AnaisninAnaïs Nin (Spanish: [anaˈis ˈnin]; born Angela Anaïs Juana Antolina Rosa Edelmira Nin y Culmell; February 21, 1903 – January 14, 1977) was an author born to Cuban parents in France, where she was also raised. She spent some time in Spain and Cuba but lived most of her life in the United States where she became an established author. She wrote journals (which span more than 60 years, beginning when she was 11 years old and ending shortly before her death), novels, critical studies, essays, short stories, and erotica. A great deal of her work, including Delta of Venus and Little Birds, was published posthumously.

Quoted: Wikipedia.

One of my favourite authors, Anais Nin wrote of dreams and the communication through signs and symbols of the human psyche.

Anais wrote of the novels that were appearing in the 1930s and 1940s that they over-simplified the human psyche and reduced it through rational analyses. ‘To much lucidity,’ she says, ‘creates a desert.’  

Her work is defined by a poetic and universal reality.There are enigmas and mysteries. Her world is peopled by individuals and she finds their reality by observing and not by analytical procedures. Anais was much more in touch with European poetry than American realism.

She writes in Seduction of the Minotaur:

Lillian’s recurrent dream of a ship that could not reach the water, that sailed laboriously, pushed by her with great effort, through city streets, had determined her course toward the sea, as if she would give this ship once and for all, its proper seabed.

And in Collages:

What I wanted to teach you is contained in one page of the dictionary. It is all the words beginning with ‘trans’: transfigure, transport, transcend, translucent, transgression, transform, transmit, transmute, transpiret and all the trans-Siberian voyages.

Since I first discovered Anais Nin I have collected all her work. Her diaries can be dipped into and beautiful words are always found. Words that link together into sentences that show us how to live. The artist’s life.

Anais lived for many years in Silver Lake, a residential neighborhood in Los Angeles, California.

She was married to Rupert Pole, magnetically handsome, who was first an actor and then became a forest ranger. He was Anais Nin’s California husband. She had a New York husband, Hugh Guiler, whom she always called Hugo, and had married when she was very young.

From The Journals of Anais Nin, Volume Seven 1966-1974

The pool is steaming like those pools in the mountains of Japan, everything through glass, through prisms, the amethyst water squires a different dimension, it enlarges itself, its colours: it is so beautiful.

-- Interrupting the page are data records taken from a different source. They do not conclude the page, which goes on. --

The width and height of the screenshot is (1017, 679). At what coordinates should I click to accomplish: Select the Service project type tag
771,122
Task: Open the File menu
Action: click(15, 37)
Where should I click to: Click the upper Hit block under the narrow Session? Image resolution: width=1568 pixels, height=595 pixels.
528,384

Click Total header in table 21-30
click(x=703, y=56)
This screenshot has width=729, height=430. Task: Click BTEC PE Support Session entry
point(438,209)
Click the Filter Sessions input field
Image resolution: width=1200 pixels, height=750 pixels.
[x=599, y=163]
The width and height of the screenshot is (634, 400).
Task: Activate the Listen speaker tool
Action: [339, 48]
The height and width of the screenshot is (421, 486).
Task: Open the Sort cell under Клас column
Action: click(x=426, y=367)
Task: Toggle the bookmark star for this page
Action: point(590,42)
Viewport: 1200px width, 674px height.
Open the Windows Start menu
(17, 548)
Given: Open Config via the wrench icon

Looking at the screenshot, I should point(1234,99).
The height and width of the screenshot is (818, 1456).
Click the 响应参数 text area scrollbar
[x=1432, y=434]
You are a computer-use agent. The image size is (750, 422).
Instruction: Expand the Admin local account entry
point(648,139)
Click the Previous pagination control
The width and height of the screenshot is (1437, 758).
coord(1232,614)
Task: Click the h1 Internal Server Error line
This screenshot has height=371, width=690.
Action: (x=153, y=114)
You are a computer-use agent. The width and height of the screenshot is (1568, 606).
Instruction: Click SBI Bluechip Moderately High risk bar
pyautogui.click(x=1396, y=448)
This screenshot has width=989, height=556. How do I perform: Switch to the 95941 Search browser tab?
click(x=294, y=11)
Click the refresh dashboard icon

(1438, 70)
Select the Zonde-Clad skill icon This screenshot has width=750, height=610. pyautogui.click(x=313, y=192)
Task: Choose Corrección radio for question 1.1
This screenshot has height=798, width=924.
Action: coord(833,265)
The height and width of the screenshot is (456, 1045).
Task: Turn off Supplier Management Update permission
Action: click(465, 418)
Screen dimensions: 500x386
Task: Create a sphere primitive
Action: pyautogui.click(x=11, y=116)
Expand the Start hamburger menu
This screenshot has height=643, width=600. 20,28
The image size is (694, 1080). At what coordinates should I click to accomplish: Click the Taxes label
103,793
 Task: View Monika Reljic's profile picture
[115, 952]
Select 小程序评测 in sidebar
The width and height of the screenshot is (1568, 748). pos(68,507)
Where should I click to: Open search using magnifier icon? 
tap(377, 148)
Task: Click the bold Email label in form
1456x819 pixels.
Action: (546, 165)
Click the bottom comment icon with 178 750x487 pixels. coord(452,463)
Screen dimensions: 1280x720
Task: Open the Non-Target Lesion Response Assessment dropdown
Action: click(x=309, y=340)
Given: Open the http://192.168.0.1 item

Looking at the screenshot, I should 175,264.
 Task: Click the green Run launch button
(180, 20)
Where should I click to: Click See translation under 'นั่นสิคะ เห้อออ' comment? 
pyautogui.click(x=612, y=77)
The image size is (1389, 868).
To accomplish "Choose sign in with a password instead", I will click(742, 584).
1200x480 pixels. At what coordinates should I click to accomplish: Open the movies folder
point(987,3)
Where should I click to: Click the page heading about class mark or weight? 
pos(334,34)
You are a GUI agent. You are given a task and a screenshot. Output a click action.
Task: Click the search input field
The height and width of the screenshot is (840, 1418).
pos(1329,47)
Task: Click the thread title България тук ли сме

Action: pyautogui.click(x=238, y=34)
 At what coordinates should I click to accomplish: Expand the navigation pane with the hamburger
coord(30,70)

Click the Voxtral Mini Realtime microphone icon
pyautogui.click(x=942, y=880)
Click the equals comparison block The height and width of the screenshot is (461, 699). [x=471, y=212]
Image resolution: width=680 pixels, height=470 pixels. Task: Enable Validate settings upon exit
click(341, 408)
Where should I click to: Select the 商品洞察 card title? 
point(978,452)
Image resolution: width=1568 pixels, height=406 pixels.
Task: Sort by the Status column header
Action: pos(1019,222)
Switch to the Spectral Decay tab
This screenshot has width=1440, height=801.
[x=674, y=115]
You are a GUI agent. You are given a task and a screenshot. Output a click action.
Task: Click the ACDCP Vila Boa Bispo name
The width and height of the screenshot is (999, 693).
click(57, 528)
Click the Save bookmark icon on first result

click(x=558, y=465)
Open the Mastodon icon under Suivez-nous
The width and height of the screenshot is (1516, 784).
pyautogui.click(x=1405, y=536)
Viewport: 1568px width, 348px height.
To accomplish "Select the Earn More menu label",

My friend designed a very beautiful diary book, handmade, with soft Japanese rice paper and in gold on the red leather cover, my handwritten diary signature: “Mon Journal–Anais Nin”. I was determined that no illness would be recorded in this diary. So I decided to make it a diary of music. I will only write in it when the musicians come, when I hear music. And it will be a separate part of my life.

Anais Nin sort luminosity and the quality of phosphorescence in her work. I have always loved fairytales and her work is made up of fables and signs and omens so I relate to it and understand the power of these things: the labyrinth in which one loses oneself and with luck finds the way through, the boat that is pushed through city streets to the sea.  Her work possesses a magnetic quality I am drawn to and reread often. What better books to have in my life but hers.